À faire
A. Comment traduire en anglais cette phrase de l'extrait sur la notion d'auteur : « L’effacement de l’auteur est devenu, pour la critique, un thème désormais quotidien. » ?
B. Recopiez mot pour mot les lignes du listing comprises entre celle qui contient « 696x661 pixels. How » et celle qui contient « coord(893,827) », ces deux lignes incluses.

===== Extrait du document

Roland Barthes, « La mort de l’auteur », Le Bruissement de la langue, IV, Paris, Editions du Seuil, 1984, « Poétique », p.61-67.


Textes d’étude. « Qu’est-ce qu’un auteur ? », par Michel Foucault, 1969.

Dans cette conférence qui constitue d’une certaine manière une réponse à l’article de Roland Barthes consacré à « La Mort de l’auteur », Michel Foucault (1926-1984) propose une série de réflexions sur la notion d’auteur et sur les problèmes qu’elle pose.



Texte d’étude 5
« Qu’importe qui parle ? » En cette différence s’affirme le principe éthique, le plus fondamental peut-être, de l’écriture contemporaine. L’effacement de l’auteur est devenu, pour la critique, un thème désormais quotidien. Mais l’essentiel n’est pas de constater une fois de plus sa disparition ; il faut repérer, comme lieu vide –à la fois indifférent et contraignant-, les emplacements où s’exerce sa fonction. 1. Le nom d’auteur : impossibilité de le traiter comme une description définie ; mais impossibilité également de le traiter comme un nom propre ordinaire. 2. Le rapport d’appropriation : l’auteur n’est exactement ni le propriétaire ni le responsable de ses textes ; il n’en est ni le producteur ni l’inventeur. Quelle est la nature du speech art qui permet de dire qu’il y a œuvre ? 3. Le rapport d’attribution. L’auteur est sans doute celui auquel on peut attribuer ce qui a été dit ou écrit. Mais l’attribution –même lorsqu’il s’agit d’un auteur connu- est le résultat d’opérations critiques complexes et rarement justifiées. Les incertitudes de l’opus. 4. La position de l’auteur. Position de l’auteur dans le livre (usage des embrayeurs ; fonctions des préfaces ; simulacres du scripteur, du récitant, du confident, du mémorialiste). Position de l’auteur dans les différents types de discours (dans le discours philosophique par exemple). Position de l’auteur dans un champ discursif (qu’est-ce que le fondateur d’une discipline ? que peut signifier le « retour à » comme moment décisif dans la transformation d’un champ de discours ?). »

==========
===== Données fournies

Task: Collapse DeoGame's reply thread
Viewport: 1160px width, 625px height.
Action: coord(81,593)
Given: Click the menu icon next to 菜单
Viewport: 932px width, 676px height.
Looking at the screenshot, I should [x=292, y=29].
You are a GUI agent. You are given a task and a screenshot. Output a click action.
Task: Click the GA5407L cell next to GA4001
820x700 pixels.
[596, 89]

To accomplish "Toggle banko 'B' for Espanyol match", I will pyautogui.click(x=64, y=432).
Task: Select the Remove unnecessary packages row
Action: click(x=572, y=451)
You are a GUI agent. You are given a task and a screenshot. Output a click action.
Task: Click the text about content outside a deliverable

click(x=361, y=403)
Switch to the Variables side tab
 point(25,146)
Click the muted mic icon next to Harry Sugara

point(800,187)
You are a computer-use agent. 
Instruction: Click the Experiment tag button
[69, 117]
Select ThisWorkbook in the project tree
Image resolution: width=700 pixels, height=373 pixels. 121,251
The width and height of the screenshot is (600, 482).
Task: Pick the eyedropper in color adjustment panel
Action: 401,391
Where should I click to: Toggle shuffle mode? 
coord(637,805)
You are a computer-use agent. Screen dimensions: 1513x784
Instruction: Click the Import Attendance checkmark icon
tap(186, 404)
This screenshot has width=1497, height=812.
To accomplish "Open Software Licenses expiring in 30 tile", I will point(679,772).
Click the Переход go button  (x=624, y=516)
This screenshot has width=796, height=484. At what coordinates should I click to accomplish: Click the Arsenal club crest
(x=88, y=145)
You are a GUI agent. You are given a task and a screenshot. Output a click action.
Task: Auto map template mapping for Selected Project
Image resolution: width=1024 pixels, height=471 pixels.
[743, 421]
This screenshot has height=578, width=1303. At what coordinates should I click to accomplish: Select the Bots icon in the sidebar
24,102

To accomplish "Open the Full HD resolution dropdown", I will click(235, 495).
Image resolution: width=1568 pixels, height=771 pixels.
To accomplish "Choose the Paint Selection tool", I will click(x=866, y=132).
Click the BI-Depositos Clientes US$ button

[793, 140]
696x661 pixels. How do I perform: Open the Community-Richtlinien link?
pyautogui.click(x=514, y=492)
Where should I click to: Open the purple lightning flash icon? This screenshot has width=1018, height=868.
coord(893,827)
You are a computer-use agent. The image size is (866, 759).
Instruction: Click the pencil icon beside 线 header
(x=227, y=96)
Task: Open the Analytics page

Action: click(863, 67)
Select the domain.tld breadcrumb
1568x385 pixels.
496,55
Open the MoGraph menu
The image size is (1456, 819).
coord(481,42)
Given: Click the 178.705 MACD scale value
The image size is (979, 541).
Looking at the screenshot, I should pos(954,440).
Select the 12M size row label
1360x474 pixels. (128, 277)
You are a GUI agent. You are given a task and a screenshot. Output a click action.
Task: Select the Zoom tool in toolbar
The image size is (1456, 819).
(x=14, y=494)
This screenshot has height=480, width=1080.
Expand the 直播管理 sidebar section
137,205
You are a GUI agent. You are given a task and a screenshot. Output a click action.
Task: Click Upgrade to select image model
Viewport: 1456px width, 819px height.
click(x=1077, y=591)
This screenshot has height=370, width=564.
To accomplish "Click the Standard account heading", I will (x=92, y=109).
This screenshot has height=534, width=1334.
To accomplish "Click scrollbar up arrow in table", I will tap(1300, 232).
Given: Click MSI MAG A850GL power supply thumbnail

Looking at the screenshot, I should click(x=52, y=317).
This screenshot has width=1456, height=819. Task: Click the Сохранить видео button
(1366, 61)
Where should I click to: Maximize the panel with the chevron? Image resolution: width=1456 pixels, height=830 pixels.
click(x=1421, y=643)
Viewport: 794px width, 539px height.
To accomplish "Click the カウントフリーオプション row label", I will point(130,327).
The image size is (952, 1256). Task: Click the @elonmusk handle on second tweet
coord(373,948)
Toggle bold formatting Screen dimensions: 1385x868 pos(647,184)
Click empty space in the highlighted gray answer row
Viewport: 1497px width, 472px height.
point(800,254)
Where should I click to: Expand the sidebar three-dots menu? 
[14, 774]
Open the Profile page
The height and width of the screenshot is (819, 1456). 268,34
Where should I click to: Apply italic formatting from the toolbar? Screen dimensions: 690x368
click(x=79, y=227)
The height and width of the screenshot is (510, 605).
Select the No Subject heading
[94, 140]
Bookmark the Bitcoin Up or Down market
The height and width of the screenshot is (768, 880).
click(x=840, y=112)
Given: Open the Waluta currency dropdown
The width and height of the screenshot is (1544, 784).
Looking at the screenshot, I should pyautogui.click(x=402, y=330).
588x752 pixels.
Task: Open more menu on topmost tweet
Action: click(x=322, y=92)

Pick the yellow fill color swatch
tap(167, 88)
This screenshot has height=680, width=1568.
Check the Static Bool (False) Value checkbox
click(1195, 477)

==========

Corrigés
A. The effacement of the author has become, for criticism, a theme that is now commonplace.

B.
696x661 pixels. How do I perform: Open the Community-Richtlinien link?
pyautogui.click(x=514, y=492)
Where should I click to: Open the purple lightning flash icon? This screenshot has width=1018, height=868.
coord(893,827)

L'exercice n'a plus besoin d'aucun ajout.